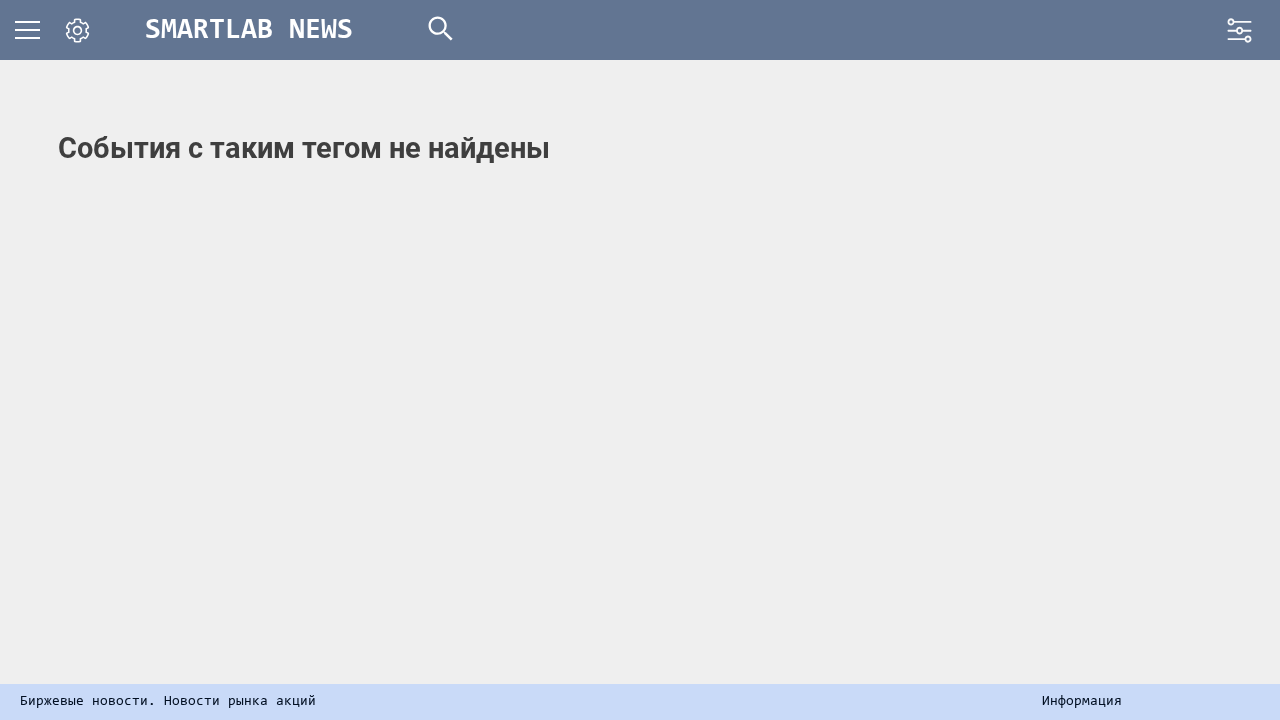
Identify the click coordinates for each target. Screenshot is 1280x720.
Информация (1082, 702)
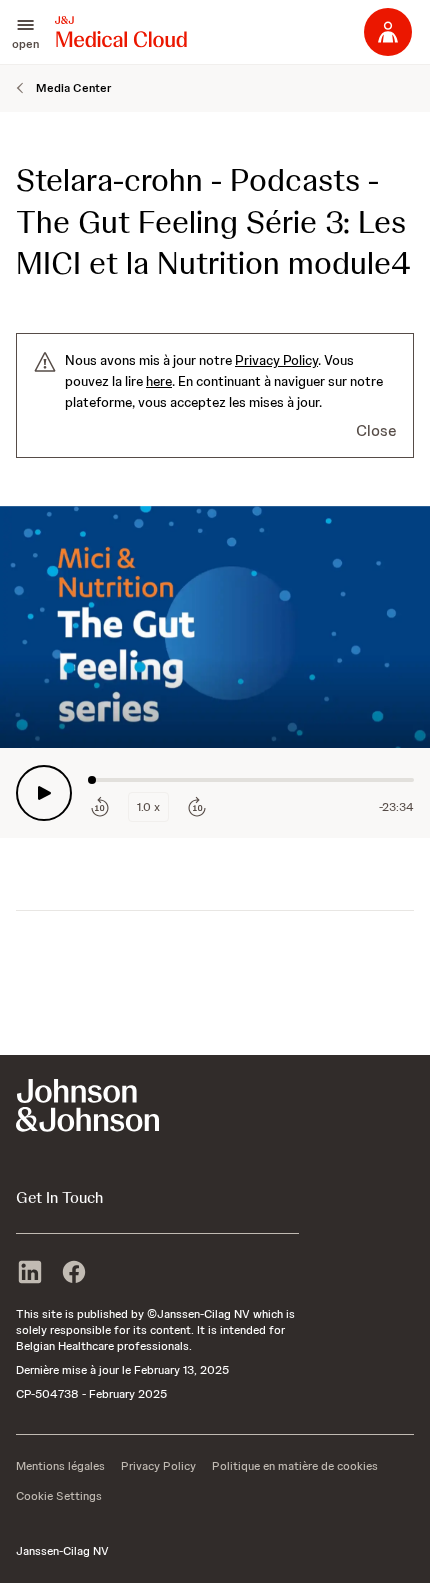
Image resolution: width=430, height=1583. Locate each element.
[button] (25, 32)
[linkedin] (30, 1274)
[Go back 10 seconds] (100, 807)
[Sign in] (388, 32)
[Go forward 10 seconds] (197, 807)
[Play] (44, 793)
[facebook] (74, 1274)
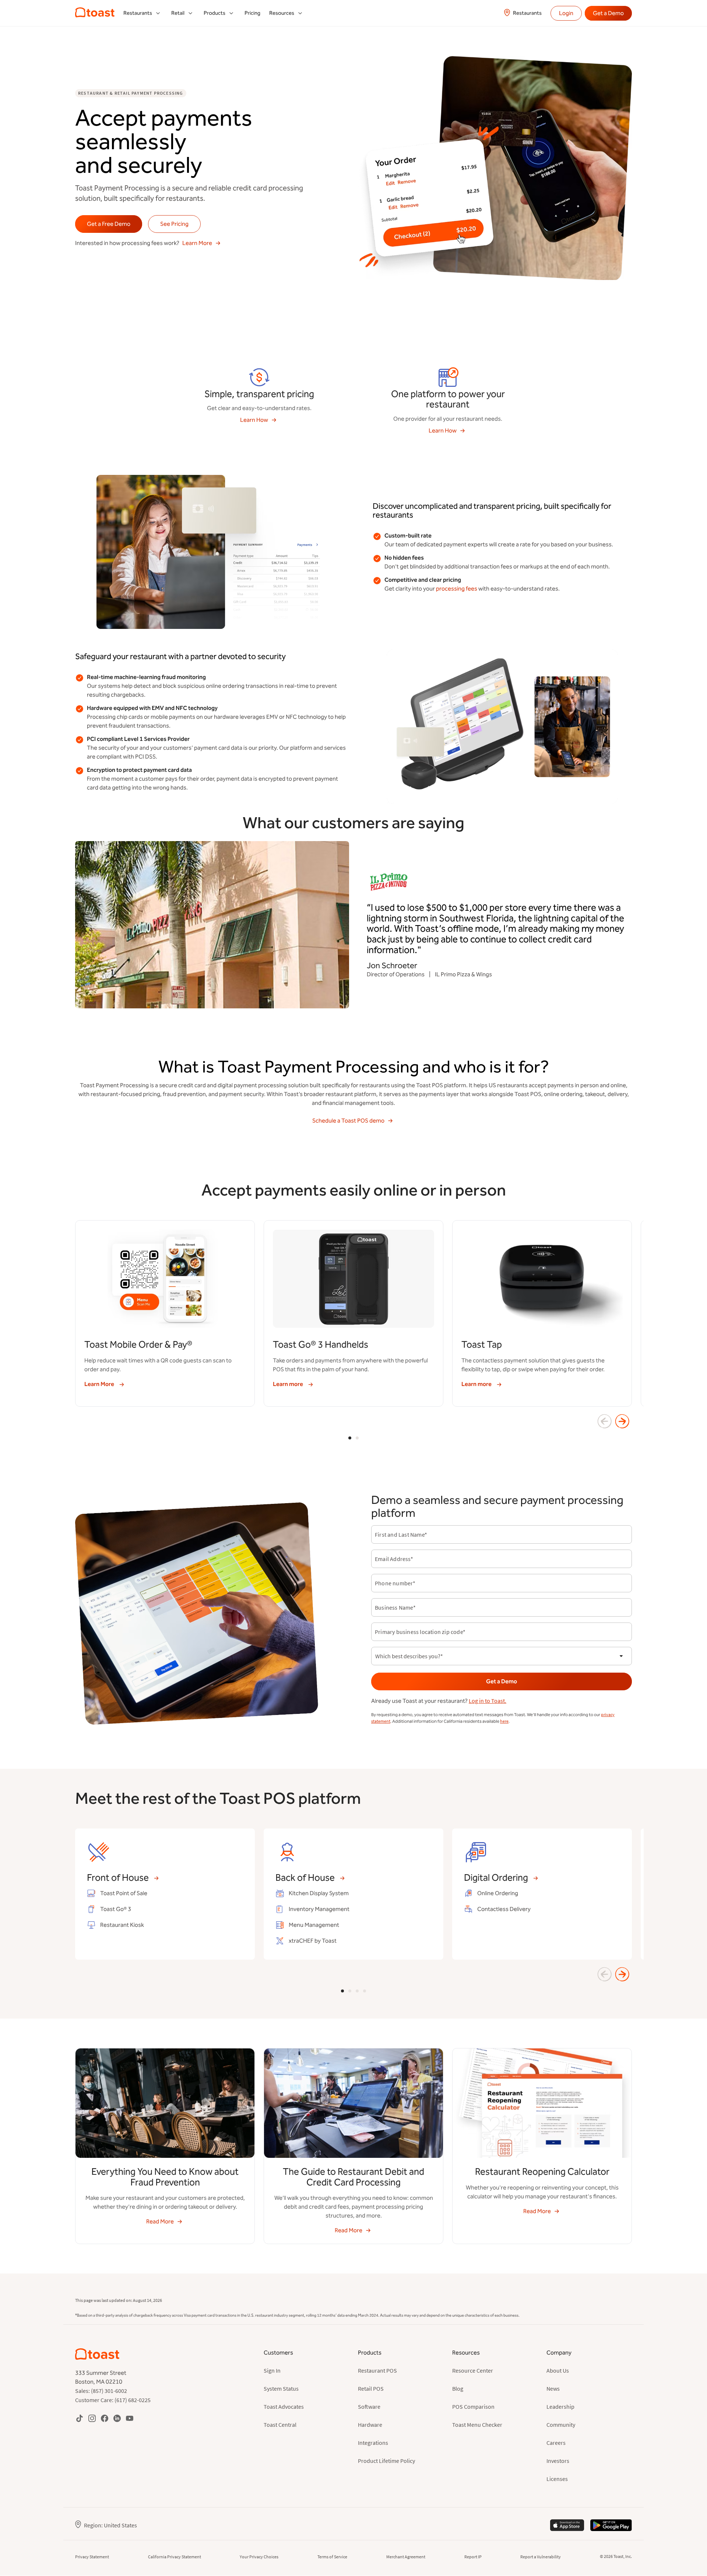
-------
Could you retype every record above exactly, leaving the pictures out?

• RESULT FOR THIS EXERCISE
Identify the click coordinates for each target. Screenshot is 1280x720.
Информация (1082, 702)
Image resolution: width=430, height=1583. Locate each element.
[button] (25, 32)
[linkedin] (30, 1274)
[Go back 10 seconds] (100, 807)
[Sign in] (388, 32)
[Go forward 10 seconds] (197, 807)
[Play] (44, 793)
[facebook] (74, 1274)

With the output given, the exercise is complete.